### Working data
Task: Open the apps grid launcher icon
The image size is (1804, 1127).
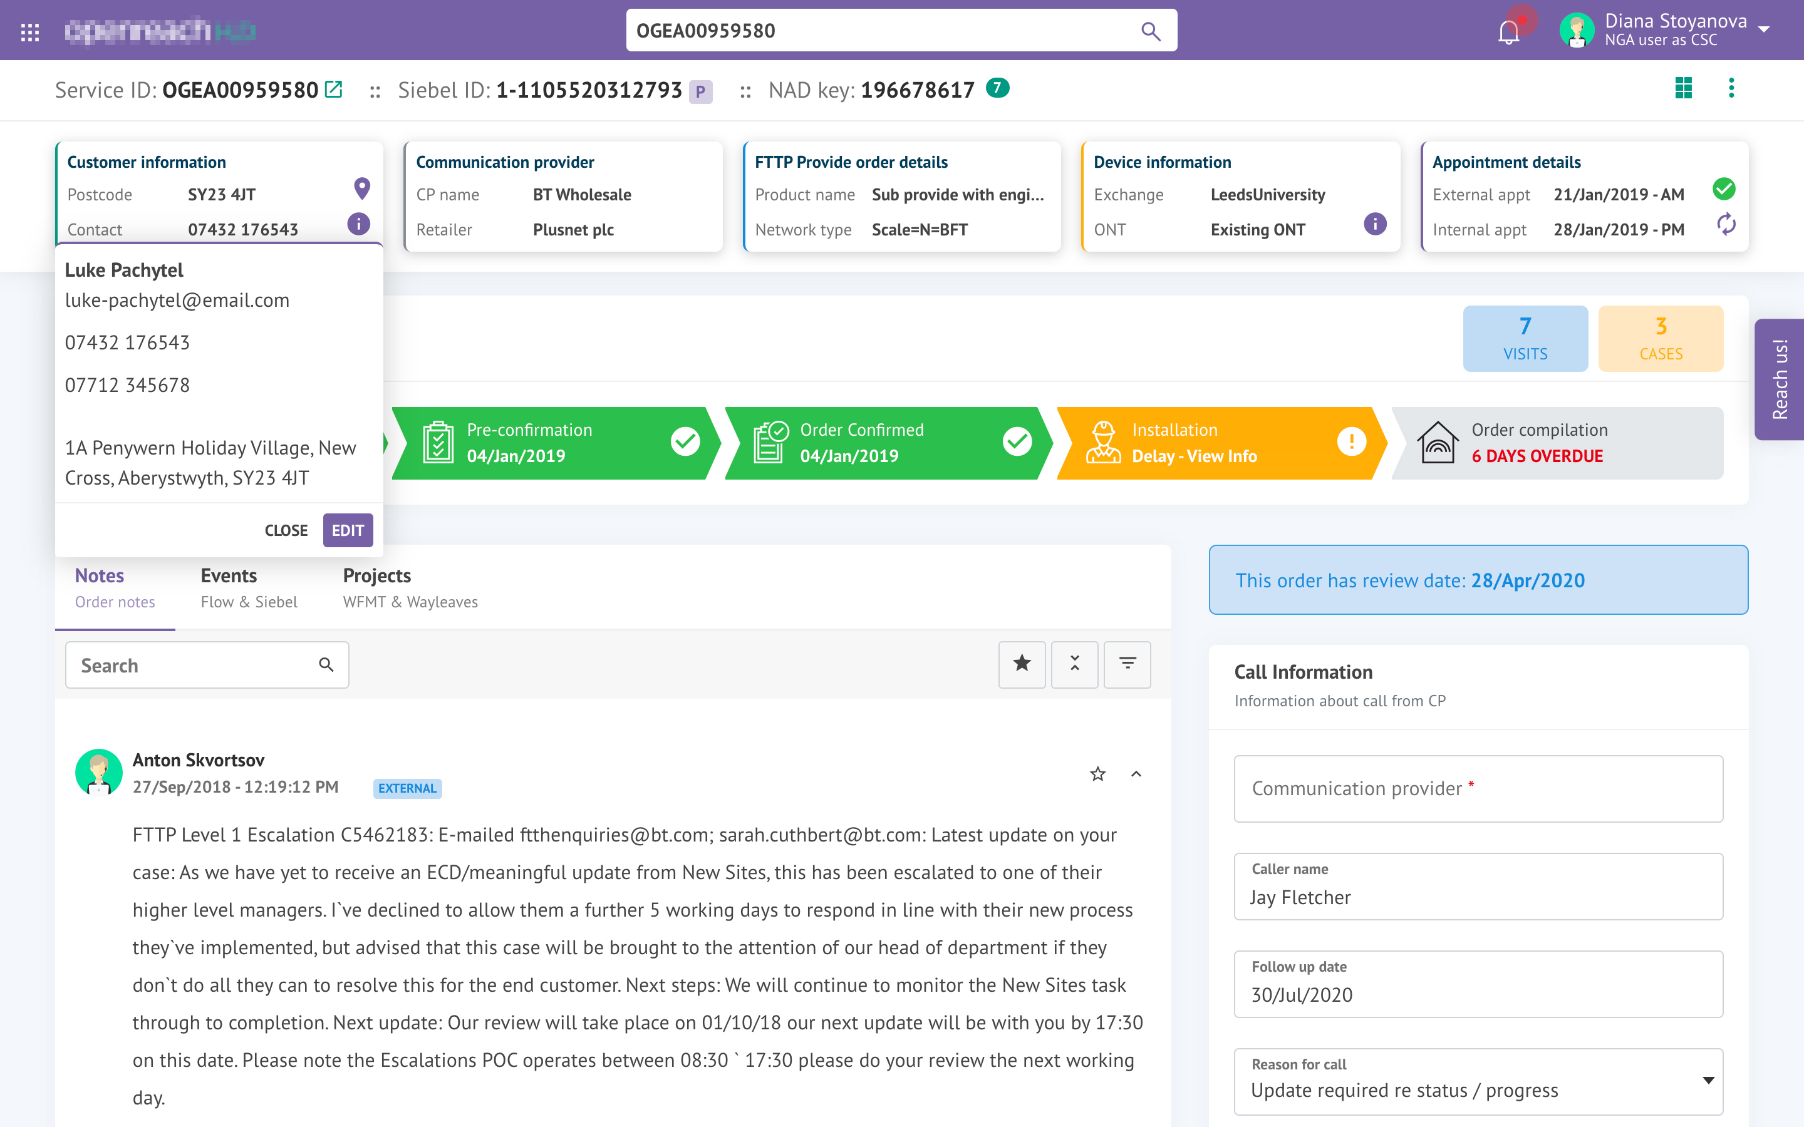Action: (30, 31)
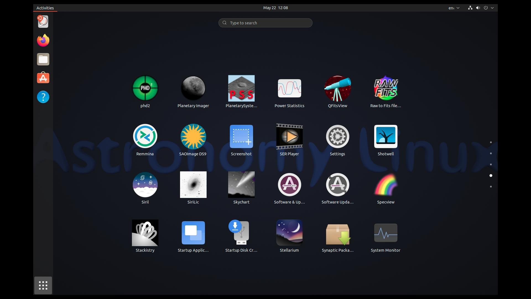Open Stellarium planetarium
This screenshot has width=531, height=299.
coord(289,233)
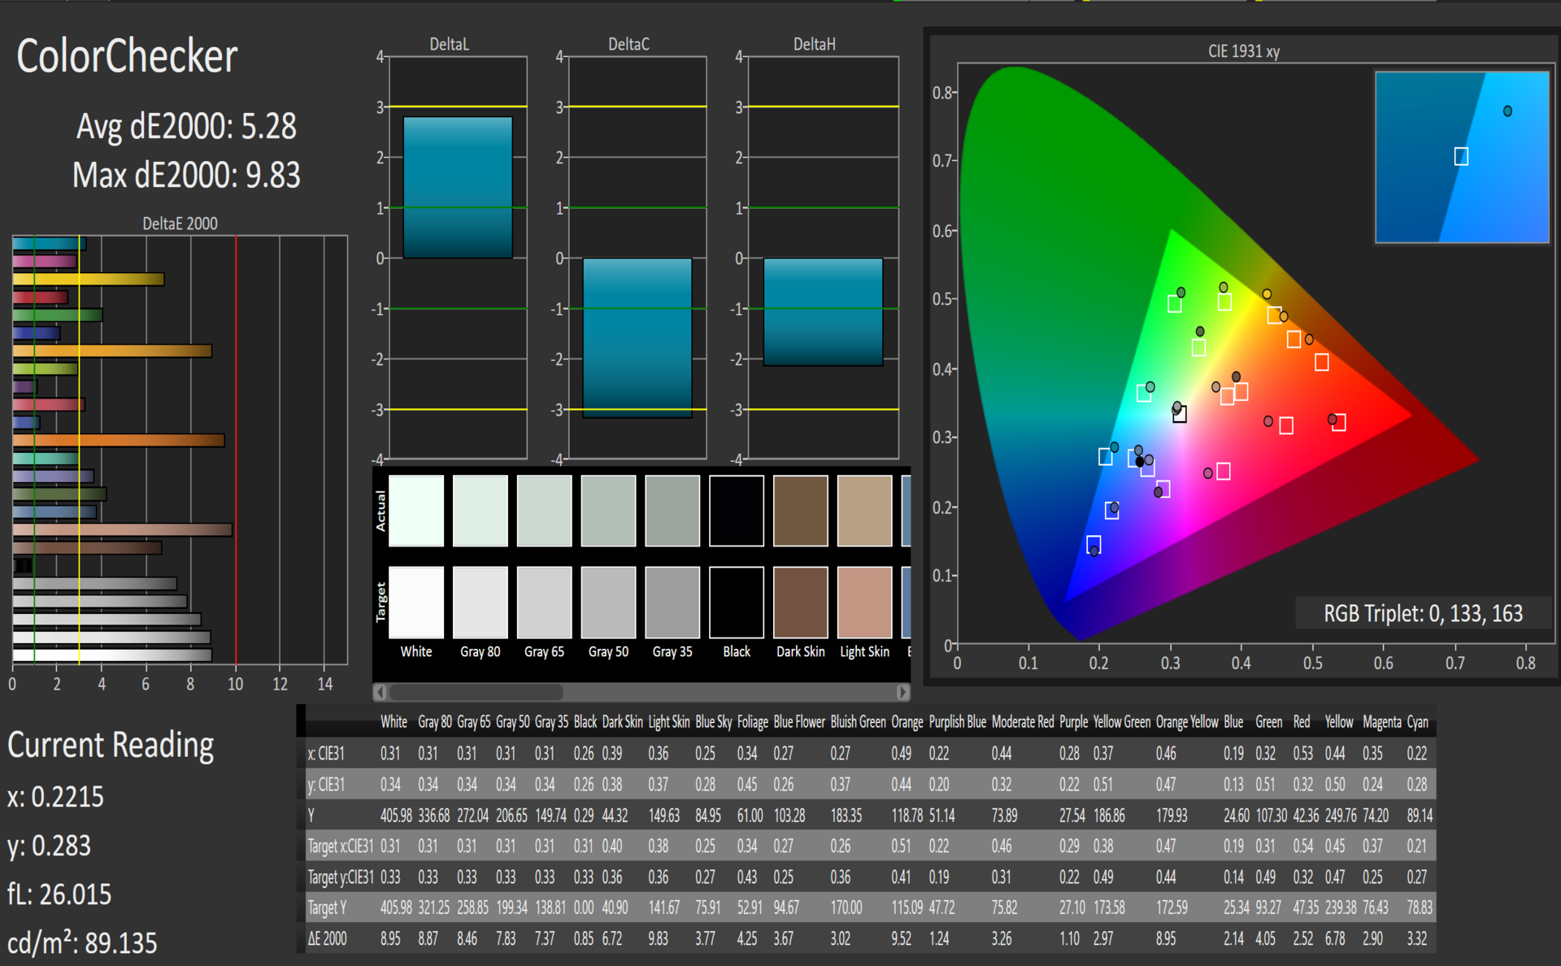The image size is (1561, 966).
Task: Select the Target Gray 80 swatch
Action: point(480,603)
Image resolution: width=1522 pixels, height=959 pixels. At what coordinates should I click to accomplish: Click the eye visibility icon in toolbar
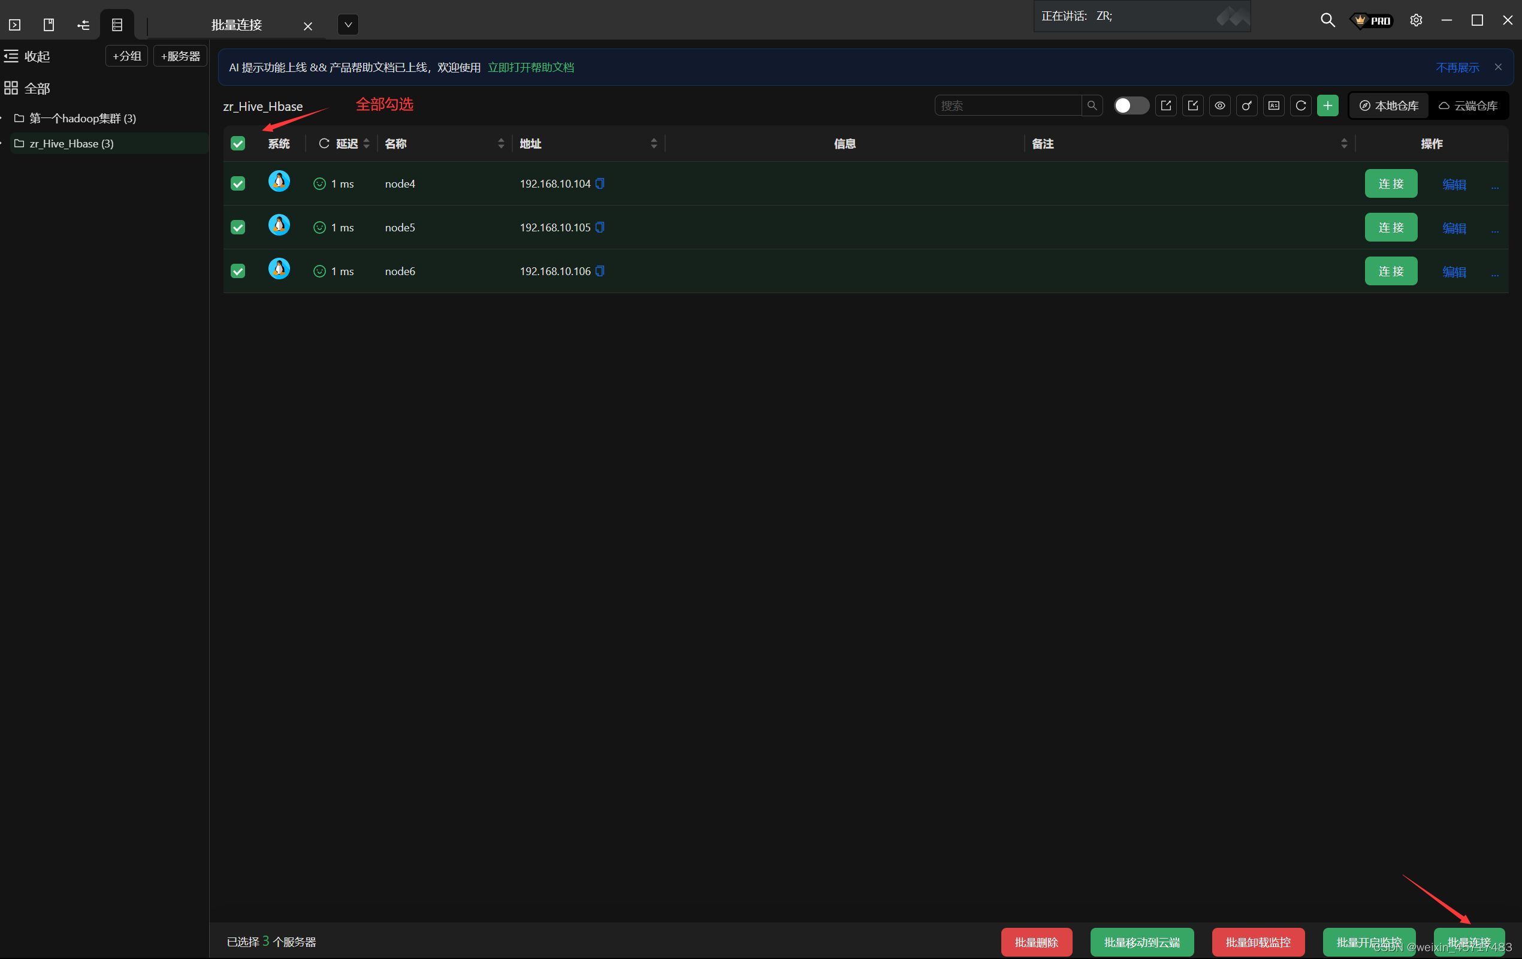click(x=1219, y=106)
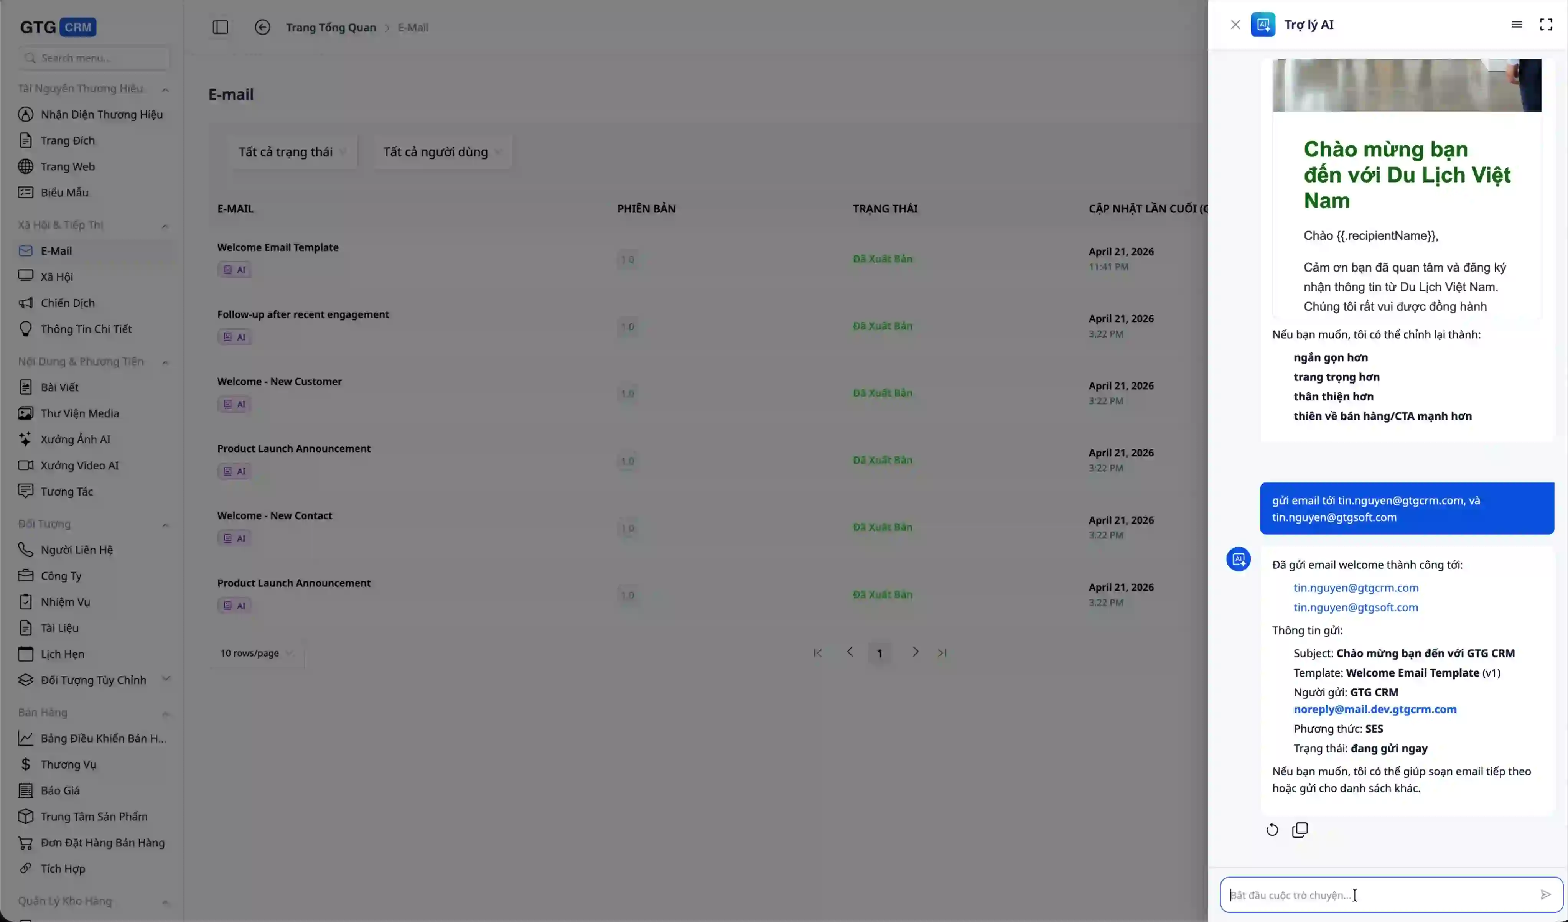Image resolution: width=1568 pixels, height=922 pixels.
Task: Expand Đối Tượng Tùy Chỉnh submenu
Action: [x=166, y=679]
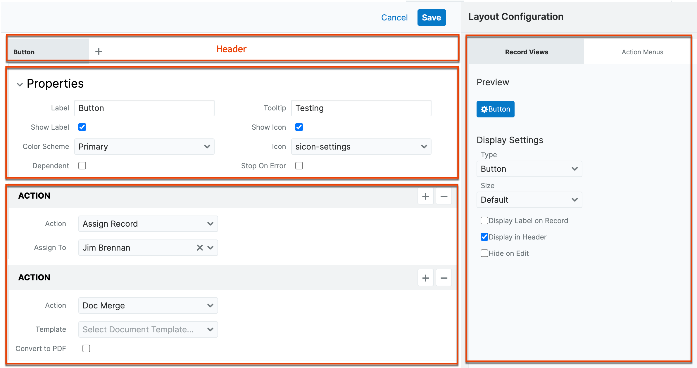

### Exercise objective
Reproduce the lines above exactly, please, but not the pictures in them.

### Answer box
Task: Open the apps grid launcher icon
The image size is (1804, 1127).
Action: (30, 31)
Open Stellarium planetarium
This screenshot has width=531, height=299.
coord(289,233)
The image size is (1561, 966).
Task: Select the Target Gray 80 swatch
Action: point(480,603)
Image resolution: width=1522 pixels, height=959 pixels. At what coordinates should I click to accomplish: Click the eye visibility icon in toolbar
click(x=1219, y=106)
Image resolution: width=1568 pixels, height=922 pixels.
Task: Expand Đối Tượng Tùy Chỉnh submenu
Action: [x=166, y=679]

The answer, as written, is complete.